JOB
From the records below, copy the lines exactly as they appear, starting at the line containing "Click the Rational legend color swatch" and ending after the line containing "will [x=787, y=38].".

AVAILABLE RECORDS
- - -
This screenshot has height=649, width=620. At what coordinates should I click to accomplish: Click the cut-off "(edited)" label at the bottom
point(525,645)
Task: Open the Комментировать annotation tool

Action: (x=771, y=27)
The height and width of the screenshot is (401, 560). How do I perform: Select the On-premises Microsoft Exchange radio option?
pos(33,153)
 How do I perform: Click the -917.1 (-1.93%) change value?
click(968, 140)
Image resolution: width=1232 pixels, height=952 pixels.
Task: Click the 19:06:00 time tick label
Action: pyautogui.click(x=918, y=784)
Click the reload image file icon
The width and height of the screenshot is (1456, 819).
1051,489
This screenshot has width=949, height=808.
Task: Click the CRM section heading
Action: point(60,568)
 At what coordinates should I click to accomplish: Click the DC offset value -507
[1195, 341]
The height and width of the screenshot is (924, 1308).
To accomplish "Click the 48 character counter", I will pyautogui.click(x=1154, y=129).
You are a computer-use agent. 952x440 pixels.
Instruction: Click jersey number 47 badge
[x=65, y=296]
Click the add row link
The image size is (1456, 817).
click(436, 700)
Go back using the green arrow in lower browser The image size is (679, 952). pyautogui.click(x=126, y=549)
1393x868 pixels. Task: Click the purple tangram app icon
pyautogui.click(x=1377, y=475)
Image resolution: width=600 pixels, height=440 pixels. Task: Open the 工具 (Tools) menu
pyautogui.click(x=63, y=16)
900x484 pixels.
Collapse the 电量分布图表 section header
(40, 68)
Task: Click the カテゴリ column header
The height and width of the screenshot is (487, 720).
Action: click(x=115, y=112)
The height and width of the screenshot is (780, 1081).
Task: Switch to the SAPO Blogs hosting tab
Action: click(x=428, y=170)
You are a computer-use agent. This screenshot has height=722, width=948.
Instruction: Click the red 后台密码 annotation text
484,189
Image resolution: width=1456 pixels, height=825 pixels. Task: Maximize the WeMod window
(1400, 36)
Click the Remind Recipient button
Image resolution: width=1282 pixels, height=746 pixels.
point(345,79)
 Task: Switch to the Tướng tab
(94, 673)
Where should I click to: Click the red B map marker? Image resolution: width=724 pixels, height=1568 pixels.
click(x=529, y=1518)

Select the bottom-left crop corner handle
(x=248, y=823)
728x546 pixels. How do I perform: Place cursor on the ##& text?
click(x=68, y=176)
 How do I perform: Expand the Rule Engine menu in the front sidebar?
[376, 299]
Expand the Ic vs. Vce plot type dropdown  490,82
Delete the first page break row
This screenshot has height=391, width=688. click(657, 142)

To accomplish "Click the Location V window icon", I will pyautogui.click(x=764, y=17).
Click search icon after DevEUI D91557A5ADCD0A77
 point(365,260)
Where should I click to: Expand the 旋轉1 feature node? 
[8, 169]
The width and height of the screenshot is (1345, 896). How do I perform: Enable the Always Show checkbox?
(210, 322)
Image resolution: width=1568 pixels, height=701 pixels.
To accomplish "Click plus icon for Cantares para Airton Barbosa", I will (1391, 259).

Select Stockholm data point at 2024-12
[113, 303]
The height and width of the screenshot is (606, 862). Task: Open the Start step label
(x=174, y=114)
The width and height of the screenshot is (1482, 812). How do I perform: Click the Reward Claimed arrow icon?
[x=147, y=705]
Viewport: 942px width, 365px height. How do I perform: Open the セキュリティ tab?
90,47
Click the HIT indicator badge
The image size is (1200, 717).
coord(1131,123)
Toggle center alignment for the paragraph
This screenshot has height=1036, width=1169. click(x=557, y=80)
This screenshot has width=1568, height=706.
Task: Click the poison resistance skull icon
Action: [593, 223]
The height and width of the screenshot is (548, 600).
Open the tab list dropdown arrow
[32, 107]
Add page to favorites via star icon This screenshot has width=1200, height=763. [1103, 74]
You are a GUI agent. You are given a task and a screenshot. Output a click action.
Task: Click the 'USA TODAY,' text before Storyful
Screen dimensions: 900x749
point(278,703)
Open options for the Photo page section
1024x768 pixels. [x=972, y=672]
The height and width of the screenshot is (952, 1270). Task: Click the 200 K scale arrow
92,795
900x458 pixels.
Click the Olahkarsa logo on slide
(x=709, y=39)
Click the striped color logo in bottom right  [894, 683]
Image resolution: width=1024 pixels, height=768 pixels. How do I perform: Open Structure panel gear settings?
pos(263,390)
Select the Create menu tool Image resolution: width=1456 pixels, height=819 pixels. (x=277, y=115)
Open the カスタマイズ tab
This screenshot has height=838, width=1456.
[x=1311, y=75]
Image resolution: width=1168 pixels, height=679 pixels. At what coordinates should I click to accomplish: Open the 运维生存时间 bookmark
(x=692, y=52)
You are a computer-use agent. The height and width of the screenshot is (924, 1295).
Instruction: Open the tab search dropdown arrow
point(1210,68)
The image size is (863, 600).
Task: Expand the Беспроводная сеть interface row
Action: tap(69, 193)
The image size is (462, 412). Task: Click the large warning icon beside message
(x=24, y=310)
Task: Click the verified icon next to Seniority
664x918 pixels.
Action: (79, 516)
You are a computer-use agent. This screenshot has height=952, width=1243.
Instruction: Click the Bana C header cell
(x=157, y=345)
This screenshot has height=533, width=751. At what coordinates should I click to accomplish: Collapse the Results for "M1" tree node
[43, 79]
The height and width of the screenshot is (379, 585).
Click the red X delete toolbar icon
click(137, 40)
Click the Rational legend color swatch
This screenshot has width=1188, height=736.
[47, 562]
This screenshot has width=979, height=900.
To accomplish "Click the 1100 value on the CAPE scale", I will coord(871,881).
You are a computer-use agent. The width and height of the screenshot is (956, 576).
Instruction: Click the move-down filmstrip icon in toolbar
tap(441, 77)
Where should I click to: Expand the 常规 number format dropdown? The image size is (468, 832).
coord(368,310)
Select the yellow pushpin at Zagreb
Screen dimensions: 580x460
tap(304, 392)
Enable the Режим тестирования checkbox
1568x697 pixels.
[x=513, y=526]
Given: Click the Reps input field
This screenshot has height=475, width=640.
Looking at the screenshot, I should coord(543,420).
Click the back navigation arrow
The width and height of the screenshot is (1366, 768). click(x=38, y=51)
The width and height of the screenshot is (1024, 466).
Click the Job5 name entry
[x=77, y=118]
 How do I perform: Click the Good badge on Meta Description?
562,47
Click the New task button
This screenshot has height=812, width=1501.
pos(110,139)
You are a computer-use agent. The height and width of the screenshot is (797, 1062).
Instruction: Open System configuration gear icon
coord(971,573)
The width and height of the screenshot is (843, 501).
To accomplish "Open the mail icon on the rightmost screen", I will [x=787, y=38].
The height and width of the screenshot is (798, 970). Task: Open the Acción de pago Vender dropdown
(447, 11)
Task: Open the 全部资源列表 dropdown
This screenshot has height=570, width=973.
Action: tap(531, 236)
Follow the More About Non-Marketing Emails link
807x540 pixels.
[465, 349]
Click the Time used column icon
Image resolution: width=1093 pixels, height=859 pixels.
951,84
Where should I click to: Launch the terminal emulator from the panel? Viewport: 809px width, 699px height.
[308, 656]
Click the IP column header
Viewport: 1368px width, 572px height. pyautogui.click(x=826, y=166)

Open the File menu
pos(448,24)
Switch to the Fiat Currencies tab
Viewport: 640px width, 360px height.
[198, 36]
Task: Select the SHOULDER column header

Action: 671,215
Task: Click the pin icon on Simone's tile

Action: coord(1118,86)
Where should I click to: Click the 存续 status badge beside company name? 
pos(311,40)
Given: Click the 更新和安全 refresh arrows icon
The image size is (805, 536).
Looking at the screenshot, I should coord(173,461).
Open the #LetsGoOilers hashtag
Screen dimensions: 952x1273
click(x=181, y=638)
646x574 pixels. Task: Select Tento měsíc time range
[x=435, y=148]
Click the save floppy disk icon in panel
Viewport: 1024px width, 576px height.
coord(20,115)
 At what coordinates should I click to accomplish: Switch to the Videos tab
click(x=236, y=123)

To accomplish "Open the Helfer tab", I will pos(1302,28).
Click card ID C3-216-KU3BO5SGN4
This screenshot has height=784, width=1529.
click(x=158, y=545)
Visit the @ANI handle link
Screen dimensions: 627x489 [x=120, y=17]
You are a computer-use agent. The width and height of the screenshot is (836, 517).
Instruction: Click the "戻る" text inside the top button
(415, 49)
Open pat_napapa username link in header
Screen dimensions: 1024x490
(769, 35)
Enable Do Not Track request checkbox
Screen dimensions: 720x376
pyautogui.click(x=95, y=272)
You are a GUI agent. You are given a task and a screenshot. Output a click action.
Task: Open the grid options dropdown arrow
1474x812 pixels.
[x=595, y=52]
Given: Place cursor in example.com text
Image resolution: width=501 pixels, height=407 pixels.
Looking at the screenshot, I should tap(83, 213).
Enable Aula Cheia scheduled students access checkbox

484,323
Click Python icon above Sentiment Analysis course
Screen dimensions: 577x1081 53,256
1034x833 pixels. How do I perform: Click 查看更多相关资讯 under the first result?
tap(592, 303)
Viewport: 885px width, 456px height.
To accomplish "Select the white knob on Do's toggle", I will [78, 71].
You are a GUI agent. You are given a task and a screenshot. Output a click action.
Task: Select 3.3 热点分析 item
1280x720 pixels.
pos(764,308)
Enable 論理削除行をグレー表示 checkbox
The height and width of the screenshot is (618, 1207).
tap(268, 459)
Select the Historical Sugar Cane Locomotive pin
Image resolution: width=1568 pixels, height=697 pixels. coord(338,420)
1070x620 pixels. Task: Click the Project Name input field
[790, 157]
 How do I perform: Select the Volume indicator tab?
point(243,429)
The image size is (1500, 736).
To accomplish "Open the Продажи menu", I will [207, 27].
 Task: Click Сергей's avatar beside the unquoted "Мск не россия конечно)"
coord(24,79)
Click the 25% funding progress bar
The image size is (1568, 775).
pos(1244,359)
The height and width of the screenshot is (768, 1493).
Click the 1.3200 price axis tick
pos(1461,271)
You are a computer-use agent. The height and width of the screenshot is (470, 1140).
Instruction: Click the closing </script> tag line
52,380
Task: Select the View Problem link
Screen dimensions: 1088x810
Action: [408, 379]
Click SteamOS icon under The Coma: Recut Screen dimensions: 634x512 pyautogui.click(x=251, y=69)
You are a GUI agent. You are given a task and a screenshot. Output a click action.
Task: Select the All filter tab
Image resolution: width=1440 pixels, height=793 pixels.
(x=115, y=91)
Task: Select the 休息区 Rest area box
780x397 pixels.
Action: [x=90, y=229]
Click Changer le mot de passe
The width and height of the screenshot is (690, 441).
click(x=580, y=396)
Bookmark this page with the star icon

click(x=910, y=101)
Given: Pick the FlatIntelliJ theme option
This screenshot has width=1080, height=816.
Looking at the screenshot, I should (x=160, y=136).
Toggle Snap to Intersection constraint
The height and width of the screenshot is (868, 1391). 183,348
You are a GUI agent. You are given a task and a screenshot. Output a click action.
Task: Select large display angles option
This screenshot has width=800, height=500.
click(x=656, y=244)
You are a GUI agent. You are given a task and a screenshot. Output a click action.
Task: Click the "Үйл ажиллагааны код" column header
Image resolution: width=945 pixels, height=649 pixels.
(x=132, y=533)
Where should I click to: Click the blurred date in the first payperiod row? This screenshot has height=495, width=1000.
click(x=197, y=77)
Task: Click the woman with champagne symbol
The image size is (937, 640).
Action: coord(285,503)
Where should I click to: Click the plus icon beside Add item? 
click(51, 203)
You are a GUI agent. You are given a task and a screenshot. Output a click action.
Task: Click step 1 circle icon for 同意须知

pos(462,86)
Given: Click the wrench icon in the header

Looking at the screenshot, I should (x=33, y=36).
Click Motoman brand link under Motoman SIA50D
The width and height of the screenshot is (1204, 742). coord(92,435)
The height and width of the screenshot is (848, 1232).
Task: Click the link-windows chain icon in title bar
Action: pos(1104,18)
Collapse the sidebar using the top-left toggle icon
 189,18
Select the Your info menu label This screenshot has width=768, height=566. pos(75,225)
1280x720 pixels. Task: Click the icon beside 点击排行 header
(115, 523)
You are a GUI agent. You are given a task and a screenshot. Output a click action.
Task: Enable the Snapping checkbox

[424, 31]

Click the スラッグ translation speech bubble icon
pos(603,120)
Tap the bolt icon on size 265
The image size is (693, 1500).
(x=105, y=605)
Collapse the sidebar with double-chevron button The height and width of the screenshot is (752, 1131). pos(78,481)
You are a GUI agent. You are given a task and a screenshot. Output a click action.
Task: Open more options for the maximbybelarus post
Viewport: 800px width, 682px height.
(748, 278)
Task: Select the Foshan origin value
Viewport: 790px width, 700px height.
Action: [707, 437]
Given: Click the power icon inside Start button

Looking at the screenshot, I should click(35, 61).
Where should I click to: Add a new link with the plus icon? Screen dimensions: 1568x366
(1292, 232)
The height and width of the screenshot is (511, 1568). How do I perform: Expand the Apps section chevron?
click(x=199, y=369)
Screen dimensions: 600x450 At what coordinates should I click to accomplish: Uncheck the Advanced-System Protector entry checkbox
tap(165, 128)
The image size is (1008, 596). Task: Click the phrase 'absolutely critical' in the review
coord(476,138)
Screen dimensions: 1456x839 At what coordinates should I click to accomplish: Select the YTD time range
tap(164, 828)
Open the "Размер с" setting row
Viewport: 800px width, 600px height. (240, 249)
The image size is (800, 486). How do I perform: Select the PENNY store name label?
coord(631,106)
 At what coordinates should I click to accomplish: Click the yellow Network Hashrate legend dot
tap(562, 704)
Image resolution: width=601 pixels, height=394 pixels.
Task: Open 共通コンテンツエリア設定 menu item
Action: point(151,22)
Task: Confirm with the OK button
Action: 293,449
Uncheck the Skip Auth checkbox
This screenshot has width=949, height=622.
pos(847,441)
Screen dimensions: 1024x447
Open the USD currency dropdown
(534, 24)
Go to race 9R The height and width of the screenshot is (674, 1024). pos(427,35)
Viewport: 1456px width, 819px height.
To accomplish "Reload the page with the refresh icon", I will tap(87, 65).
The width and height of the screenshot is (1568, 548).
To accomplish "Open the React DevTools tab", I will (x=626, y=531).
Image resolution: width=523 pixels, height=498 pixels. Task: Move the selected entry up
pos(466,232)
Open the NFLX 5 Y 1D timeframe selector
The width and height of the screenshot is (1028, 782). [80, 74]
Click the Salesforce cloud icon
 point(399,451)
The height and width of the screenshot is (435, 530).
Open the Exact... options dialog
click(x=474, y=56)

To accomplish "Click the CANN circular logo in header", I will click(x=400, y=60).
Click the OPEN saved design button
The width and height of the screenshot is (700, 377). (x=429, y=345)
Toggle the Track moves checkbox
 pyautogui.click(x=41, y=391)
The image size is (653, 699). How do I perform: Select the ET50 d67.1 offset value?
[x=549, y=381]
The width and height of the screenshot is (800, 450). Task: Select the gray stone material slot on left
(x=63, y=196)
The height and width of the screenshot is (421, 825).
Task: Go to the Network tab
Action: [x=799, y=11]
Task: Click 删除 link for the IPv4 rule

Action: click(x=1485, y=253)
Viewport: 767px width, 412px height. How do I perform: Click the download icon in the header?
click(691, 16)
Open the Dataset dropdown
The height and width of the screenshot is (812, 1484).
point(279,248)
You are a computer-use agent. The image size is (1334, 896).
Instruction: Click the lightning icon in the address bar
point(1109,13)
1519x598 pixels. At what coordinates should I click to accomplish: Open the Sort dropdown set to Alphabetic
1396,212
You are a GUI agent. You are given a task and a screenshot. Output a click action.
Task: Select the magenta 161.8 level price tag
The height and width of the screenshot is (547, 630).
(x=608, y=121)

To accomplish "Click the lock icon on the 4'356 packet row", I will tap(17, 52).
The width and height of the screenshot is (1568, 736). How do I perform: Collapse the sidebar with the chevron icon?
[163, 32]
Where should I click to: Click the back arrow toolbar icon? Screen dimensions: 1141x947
- - -
ANSWER BELOW
Click the Rational legend color swatch
This screenshot has width=1188, height=736.
[47, 562]
This screenshot has width=979, height=900.
To accomplish "Click the 1100 value on the CAPE scale", I will coord(871,881).
You are a computer-use agent. The width and height of the screenshot is (956, 576).
Instruction: Click the move-down filmstrip icon in toolbar
tap(441, 77)
Where should I click to: Expand the 常规 number format dropdown? The image size is (468, 832).
coord(368,310)
Select the yellow pushpin at Zagreb
Screen dimensions: 580x460
tap(304, 392)
Enable the Режим тестирования checkbox
1568x697 pixels.
[x=513, y=526]
Given: Click the Reps input field
This screenshot has height=475, width=640.
Looking at the screenshot, I should coord(543,420).
Click the back navigation arrow
The width and height of the screenshot is (1366, 768). click(x=38, y=51)
The width and height of the screenshot is (1024, 466).
Click the Job5 name entry
[x=77, y=118]
 How do I perform: Click the Good badge on Meta Description?
562,47
Click the New task button
This screenshot has height=812, width=1501.
pos(110,139)
You are a computer-use agent. The height and width of the screenshot is (797, 1062).
Instruction: Open System configuration gear icon
coord(971,573)
The width and height of the screenshot is (843, 501).
To accomplish "Open the mail icon on the rightmost screen", I will [x=787, y=38].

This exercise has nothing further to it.